Earth spiked a bit of a fever in 2020, partly because of cleaner air from the pandemic lockdown, a new study found.
For a short time, temperatures in some places in the eastern United States, Russia and China were as much as half to two-thirds of a degree (.3 to .37 degrees Celsius) warmer. That’s due to less soot and sulfate particles from car exhaust and burning coal, which normally cool the atmosphere temporarily by reflecting the sun’s heat, Tuesday’s study in the journal Geophysical Research Letters reported.
The study states:
“The COVID-19 pandemic changed emissions of gases and particulates. These gases and particulates affect climate. In general, human emissions of particles cool the planet by scattering away sunlight in the clear sky and by making clouds brighter to reflect sunlight away from the earth. This paper focuses on understanding how changes to emissions of particulates (aerosols) affect climate. We use estimates of emissions changes for 2020 in two climate models to simulate the impacts of the COVID-19 induced emission changes. We tightly constrain the models by forcing the winds to match observed winds for 2020. COVID-19 induced lockdowns led to reductions in aerosol and precursor emissions, chiefly soot or black carbon and sulfate (SO4). This is found to reduce the human caused aerosol cooling: creating a small net warming effect on the earth in spring 2020. Changes in cloud properties are smaller than observed changes during 2020. The impact of these changes on regional land surface temperature is small (maximum +0.3K). The impact of aerosol changes on global surface temperature is very small and lasts over several years. However, the aerosol changes are the largest contribution to COVID-19 affected emissions induced radiative forcing and temperature changes, larger than ozone, CO2 and contrail effects.”

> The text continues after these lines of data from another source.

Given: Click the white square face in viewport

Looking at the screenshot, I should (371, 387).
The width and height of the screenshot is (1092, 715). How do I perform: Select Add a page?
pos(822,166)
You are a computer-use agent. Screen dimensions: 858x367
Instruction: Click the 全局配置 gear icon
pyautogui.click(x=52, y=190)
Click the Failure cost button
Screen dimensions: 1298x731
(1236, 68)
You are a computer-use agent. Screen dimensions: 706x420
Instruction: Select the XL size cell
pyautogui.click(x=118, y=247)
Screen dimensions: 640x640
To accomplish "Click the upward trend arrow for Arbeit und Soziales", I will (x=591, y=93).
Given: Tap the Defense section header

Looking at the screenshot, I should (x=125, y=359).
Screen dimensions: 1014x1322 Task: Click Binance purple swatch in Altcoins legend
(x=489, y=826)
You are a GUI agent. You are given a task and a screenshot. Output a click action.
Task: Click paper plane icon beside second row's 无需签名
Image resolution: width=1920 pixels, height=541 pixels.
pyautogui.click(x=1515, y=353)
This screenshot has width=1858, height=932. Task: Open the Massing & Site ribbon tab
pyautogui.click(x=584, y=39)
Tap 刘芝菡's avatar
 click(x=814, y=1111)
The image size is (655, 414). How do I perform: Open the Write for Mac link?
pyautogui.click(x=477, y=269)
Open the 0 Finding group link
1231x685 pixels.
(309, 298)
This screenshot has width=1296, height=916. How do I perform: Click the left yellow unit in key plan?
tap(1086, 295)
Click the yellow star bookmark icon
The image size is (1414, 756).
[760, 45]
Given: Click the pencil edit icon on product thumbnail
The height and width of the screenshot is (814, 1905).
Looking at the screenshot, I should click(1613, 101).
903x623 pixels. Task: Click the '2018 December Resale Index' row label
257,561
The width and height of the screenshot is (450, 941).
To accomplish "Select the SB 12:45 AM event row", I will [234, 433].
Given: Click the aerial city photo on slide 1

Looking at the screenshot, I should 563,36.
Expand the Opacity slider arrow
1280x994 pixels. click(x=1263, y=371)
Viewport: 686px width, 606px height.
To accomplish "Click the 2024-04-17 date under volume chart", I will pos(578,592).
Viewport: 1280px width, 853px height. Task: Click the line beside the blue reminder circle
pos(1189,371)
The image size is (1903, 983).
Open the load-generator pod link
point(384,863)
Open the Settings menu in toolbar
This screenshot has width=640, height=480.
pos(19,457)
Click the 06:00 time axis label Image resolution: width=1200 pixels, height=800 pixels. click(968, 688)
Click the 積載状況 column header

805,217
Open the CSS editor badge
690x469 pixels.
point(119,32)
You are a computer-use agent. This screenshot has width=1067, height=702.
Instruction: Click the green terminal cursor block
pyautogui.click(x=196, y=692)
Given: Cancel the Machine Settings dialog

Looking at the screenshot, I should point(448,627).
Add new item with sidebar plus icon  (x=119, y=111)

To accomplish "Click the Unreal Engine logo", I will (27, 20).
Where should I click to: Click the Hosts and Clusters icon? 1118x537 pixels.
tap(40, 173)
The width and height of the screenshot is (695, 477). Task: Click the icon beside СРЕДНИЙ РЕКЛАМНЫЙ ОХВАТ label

Overall, the planet was about .05 degrees (.03 degrees Celsius) warmer for the year because the air had fewer cooling aerosols, which, unlike carbon dioxide, is pollution you can see, the study found.
“Cleaning up the air can actually warm the planet because that (soot and sulfate) pollution results in cooling” which climate scientists have long known, said study lead author Andrew Gettelman, an atmospheric scientist at the National Center for Atmospheric Research. His calculations come from comparing 2020 weather to computer models that simulated a 2020 without the pollution reductions from pandemic lockdowns.
This temporary warming effect from fewer particles was stronger in 2020 than the effect of reduced heat-trapping carbon dioxide emissions, Gettelman said. That’s because carbon stays in the atmosphere for more than a century with long-term effects, while aerosols remain in the air about a week.